2) Maybe the stations are located, and someone’s watching who’s going back & forth, and following same.

Toryalay Shirzay August 9, 2009 at 11:27 pm

An excellent article,Mr.Foust.This Taleban radio station, isn’t it symptomatic of broader results now prevailing in Afstan because of poor execution of this war??!!It is essential we bring to light all the actions taken or not taken so that we may get a better grip of what is happening in Afstan.

David M August 10, 2009 at 9:45 am

The Thunder Run has linked to this post in the blog post From the Front: 08/10/2009 News and Personal dispatches from the front and the home front.

IntelTrooper August 10, 2009 at 3:01 pm

I’m sure that ISAF knows about this.
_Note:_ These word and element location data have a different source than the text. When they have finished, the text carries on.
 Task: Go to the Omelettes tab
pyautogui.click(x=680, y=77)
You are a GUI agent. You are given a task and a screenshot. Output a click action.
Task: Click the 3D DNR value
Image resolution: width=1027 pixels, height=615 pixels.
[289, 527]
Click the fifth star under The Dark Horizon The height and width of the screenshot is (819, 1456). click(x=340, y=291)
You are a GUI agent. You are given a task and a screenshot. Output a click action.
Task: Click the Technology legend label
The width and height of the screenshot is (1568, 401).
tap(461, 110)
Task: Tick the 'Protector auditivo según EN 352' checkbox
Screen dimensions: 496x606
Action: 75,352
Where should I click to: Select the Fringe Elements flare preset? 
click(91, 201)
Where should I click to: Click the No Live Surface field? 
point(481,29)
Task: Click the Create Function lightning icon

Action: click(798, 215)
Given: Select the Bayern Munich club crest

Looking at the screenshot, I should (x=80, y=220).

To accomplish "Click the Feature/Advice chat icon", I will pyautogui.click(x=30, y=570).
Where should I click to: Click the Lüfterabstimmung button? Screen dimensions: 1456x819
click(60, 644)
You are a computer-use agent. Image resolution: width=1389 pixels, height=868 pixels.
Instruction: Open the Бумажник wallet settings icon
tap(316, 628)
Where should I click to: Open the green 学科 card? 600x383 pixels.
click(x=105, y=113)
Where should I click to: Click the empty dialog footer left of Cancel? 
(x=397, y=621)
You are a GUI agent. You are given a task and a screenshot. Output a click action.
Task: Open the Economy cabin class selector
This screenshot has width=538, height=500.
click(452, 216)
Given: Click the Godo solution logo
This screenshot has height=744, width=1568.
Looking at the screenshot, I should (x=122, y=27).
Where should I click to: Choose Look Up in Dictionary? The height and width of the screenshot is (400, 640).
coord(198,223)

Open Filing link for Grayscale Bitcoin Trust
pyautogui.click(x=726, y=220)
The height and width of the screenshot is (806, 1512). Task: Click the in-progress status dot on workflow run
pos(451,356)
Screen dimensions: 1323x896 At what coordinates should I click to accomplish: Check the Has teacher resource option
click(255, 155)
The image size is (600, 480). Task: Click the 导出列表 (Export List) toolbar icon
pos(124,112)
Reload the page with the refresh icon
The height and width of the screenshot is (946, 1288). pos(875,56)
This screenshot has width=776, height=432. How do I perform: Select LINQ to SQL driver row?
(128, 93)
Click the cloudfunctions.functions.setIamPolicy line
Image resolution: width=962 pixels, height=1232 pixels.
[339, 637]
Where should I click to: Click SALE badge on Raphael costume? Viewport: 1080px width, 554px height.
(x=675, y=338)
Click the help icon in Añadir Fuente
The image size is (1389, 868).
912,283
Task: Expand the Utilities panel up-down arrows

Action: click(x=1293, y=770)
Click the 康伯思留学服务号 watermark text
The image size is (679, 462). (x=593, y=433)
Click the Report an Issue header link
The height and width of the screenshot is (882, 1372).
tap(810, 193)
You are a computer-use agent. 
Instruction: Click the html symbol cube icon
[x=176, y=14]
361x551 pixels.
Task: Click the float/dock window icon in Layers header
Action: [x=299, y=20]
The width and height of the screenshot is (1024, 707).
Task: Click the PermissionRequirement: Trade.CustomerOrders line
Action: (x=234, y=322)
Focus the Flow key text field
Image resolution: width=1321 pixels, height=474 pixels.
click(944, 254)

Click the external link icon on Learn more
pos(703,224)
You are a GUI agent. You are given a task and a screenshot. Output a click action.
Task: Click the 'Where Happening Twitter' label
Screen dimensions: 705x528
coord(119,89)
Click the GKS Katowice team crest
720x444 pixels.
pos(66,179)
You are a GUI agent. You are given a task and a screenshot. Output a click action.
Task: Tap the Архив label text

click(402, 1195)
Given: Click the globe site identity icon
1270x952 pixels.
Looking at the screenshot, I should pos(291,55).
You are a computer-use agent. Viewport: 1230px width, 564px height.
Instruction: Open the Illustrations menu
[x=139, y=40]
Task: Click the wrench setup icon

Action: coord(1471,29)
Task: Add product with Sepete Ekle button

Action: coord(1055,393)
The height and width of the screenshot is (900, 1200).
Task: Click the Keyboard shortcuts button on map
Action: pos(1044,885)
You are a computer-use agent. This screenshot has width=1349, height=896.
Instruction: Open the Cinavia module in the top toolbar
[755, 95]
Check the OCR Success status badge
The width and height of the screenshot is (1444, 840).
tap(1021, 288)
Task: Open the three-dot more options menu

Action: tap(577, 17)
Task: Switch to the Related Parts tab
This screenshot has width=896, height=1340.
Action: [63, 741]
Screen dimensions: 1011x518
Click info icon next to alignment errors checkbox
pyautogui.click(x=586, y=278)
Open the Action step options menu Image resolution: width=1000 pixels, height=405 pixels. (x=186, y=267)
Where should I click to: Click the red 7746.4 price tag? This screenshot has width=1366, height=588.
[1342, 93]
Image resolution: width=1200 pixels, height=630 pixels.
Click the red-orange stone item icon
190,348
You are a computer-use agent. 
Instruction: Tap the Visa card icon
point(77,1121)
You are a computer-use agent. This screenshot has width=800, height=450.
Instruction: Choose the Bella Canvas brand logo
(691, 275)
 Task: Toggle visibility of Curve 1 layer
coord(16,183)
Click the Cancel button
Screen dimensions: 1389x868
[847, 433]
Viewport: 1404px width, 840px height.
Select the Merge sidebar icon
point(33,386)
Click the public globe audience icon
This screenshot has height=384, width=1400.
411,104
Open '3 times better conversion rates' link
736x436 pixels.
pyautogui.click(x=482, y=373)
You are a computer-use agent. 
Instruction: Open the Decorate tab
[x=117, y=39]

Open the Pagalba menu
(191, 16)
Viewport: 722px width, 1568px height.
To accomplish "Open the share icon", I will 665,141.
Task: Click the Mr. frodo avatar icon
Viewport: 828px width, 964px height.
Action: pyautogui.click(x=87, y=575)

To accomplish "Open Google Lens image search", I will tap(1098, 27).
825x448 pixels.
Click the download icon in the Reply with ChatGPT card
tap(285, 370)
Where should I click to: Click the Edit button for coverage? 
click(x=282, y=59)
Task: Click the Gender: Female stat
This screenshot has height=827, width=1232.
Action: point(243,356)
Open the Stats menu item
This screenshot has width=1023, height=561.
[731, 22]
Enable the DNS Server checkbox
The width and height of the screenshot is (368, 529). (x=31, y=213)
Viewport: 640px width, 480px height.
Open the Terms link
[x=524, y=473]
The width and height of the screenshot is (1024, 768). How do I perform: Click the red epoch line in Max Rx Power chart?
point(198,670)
The problem is, and has always been, that no one in ISAF HQ wants to take responsibility for actually doing something, especially nothing that sounds, looks, or smells like IO. Why this is the case is anyone’s guess, but it’s astounding that everyone in the world seems to know that this (InfoOps, or perhaps better Info-oops) is one of ISAF’s fundamental shortcomings except for COMISAF.

Christopher Chambers August 12, 2009 at 1:50 am

IntelTrooper is a man/woman after my own heart. It IS amazing that the failure of IO/PSYOPS has been allowed to go on for so long. These “assets” should be at the fore of COMISAF’s efforts to turn Afghan public opinion around. With all the talk of limiting civilian casualties and lack of boots on the ground, you’d think non-kinetic assets would be front and centre.
Once again showing they’re one up on ISAF, the Taliban have set up shop at 88MHz – right next door to NATO’s/ ISAF’s bloated and misguided PSYOPS Radio Network at 88.5 on your FM dial!